Small Celtas work well in rivers and bigger creeks or you can pinch a few split shot on the end of your 6lb line and attach a couple of droppers with flies above them and then fish the rivers the same way the fly-fishers do.

Lofty’s Cobras in Eucumbene special and yellow wing are the favourites of those who walk the banks during the day. A few others worth using include Lofty’s numbers 22, 48, 70, 65, 48y and 100y and Tassie Devils 03, 19, 50, 86, 89 and S12.

Casting soft plastics from boats is increasingly popular and it’s a good way to chase big browns around sunken trees or big boulders. Try those bait spots we mentioned.


The other day Lars invited one of his customers to join him for a few hours’ trolling. This gentleman normally takes a book, sandwiches and thermos of coffee and spends the day bait fishing from a bank so this was a new experience.

Lars soon faced a barrage of questions: Why were they changing lures all the time? Why was the boat travelling at different speeds? Why was it zigzagging from 8m to 30m depth?

Lars told him it was a matter of finding the right depth and the colour of the lure which attracted the fish at that moment. This always changes so fishos can’t get complacent.

They used four rods with overhead reels each and most of the fish they caught were on four to five colours of lead-core line, which meant the lures were at 6m to 8m.

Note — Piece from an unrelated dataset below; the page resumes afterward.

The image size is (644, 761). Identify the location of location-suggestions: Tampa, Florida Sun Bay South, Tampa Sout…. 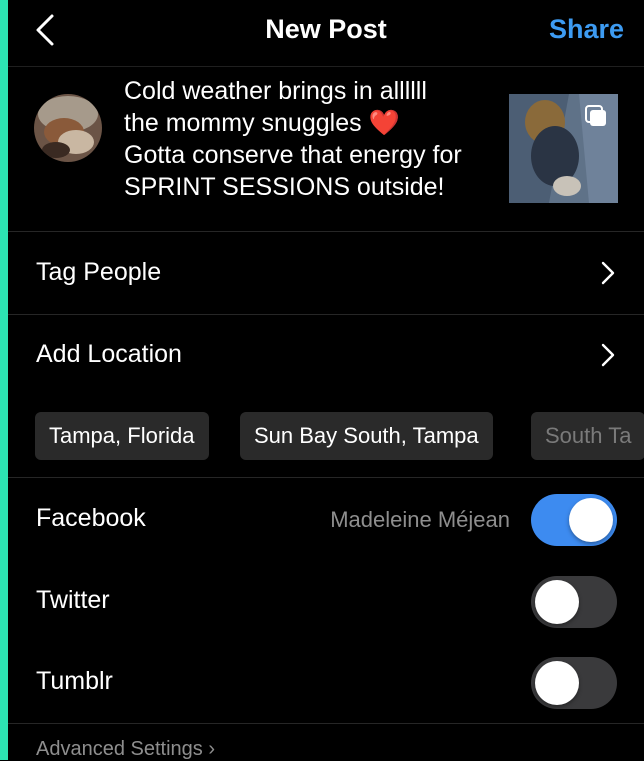
(326, 438).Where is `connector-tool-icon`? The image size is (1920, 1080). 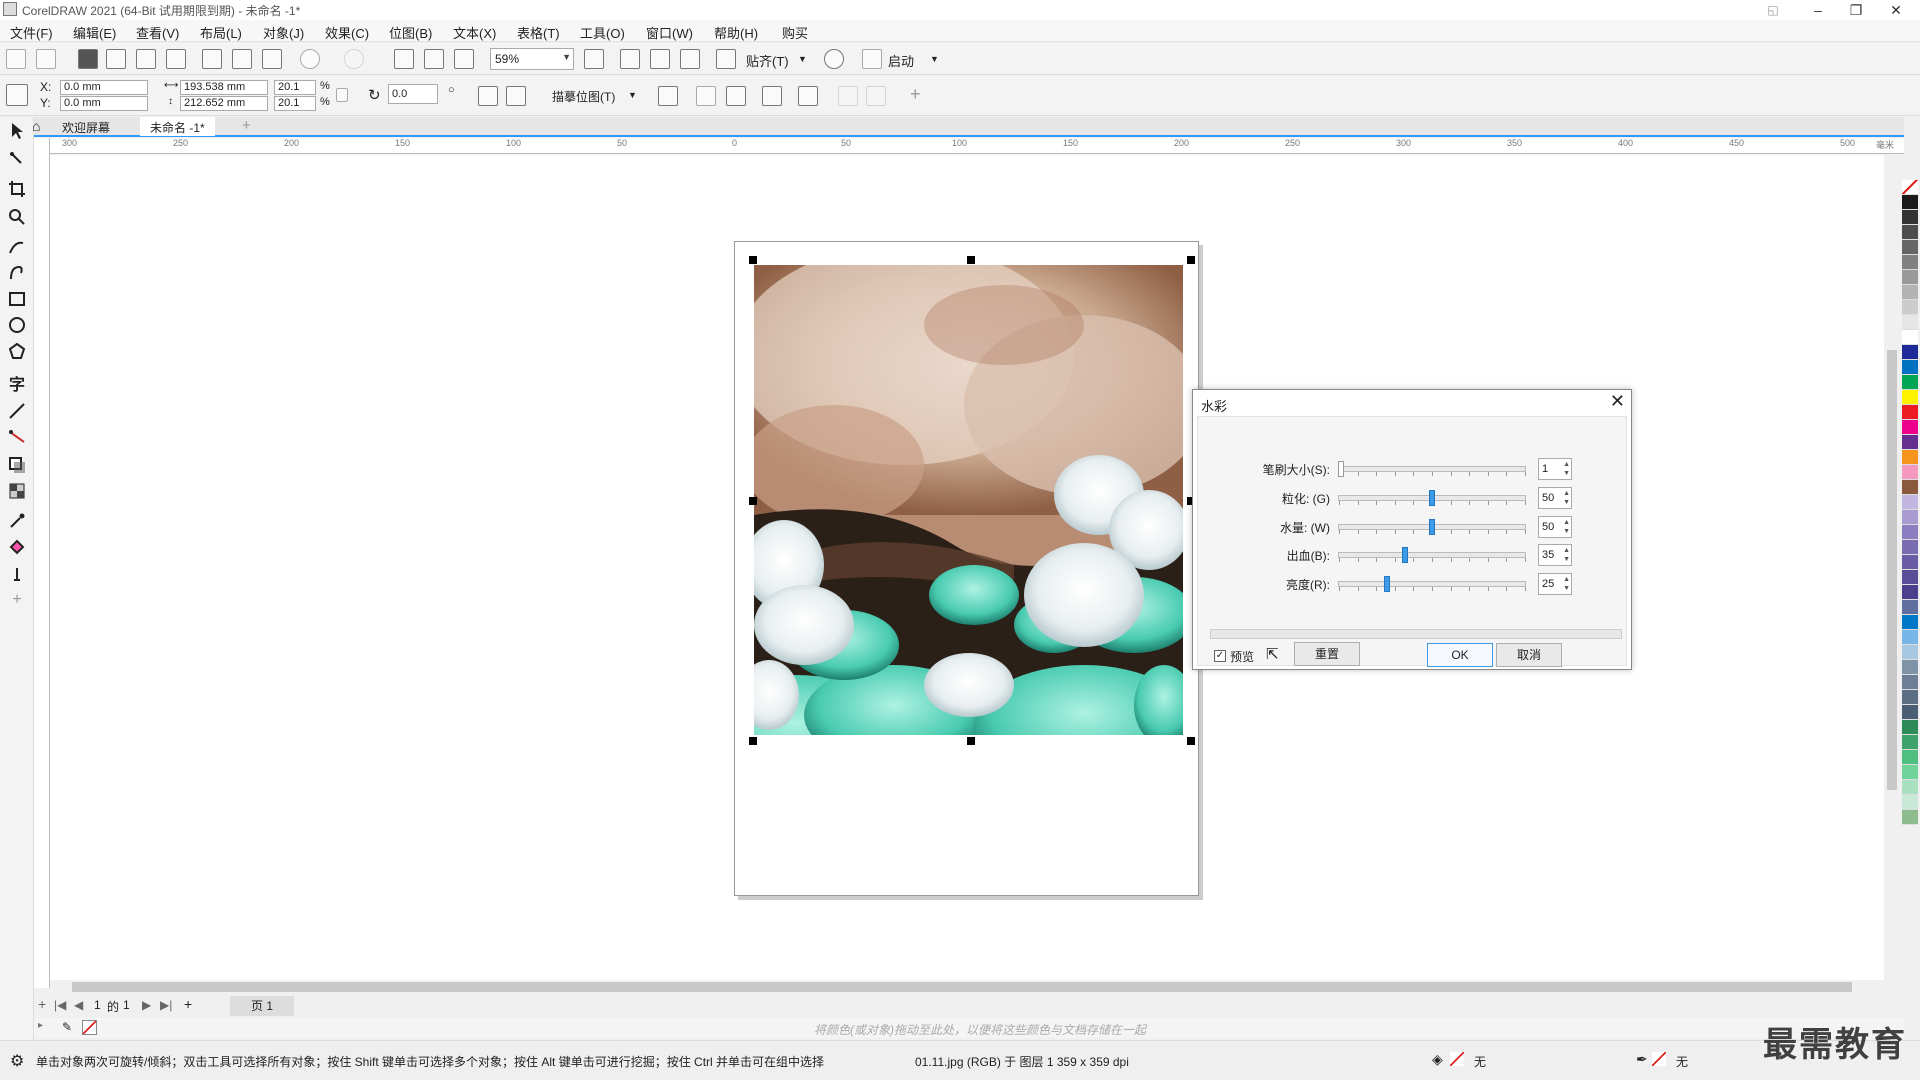 connector-tool-icon is located at coordinates (17, 437).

They ended up with two browns and six rainbows and lost a similar number.

Good trolling spots include Adaminaby Bay, Springwood Bay, Frying Pan Arm, Coppermine Bay and Addicumbene Reach. Those lures mentioned above are good.

For information about recent conditions in the area of the boat ramp visit www.eucumbenechamber.org.au and click the link at the top right of the page. For regular fishing information updates visit www.alpinetouristpark.com.au/fishing.shtml and www.adaminabyangler.com.au/reports.shtml . To find out everything Adaminaby and Eucumbene offer, go to www.alpinetouristpark.com.au/adaminaby.html


While being passionate about fly fishing I have never made the effort to tie my own flies until Christmas, when my wife gave me a fly vice and boxes loaded with everything any fly-tier could ever need.

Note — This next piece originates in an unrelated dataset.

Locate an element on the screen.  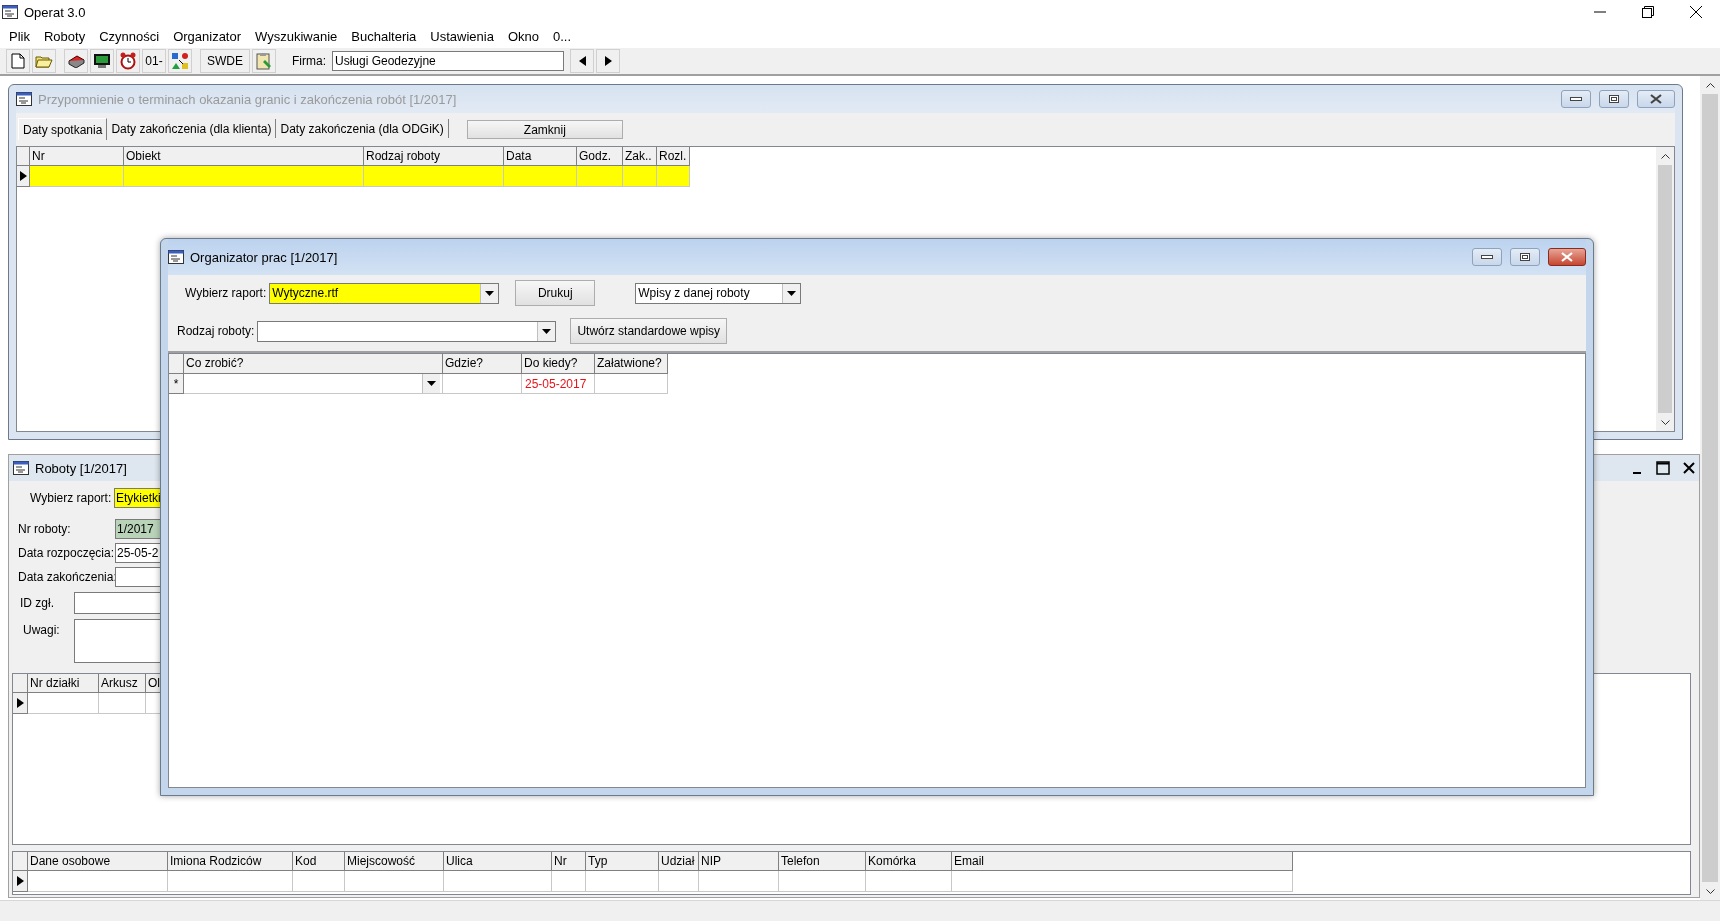
shapes-button is located at coordinates (180, 61).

Lars had obviously been secretly colluding because he sent over a couple of boxes full of the finest hackles and furs. Fly maestro Colin Sinclair then gave me a 30-second lesson in tying a brown Woolly Worm and then said ‘go for it’.

Col looked at my first masterpiece with some disdain and suggested I keep it to compare with others I tied as my prowess increased – a subtle way of saying it was bloody awful and hopefully improvement would come.

Five or six Woolly Worms later, I took some down to Eucumbene for a swim and four or five casts later I landed a 500g brown and another followed soon after – they worked!

Perhaps there is something about tying your own flies. At least you can tie them the way you want them; some of the commercially-tied flies are not quite as I would like. Talk about opening a can of worms…

– Peter


In the March issue we expressed concern that the Murray-Darling Basin Commission had called for tenders for the removal of alien fish species with the strong poison rotenone, and intimating that the eradication of trout was a priority.

We were able to organise a meeting with Primary Industries Minister Ian Macdonald, who assured us that his department had no intention of jeopardising trout fishing in the Snowy Mountains. We thank Geoff Churcher of the Australian Trout Foundation for his help and input, especially on the Victorian side of things.

We will continue to liaise to ensure the protection and enhancement of the trout fishery.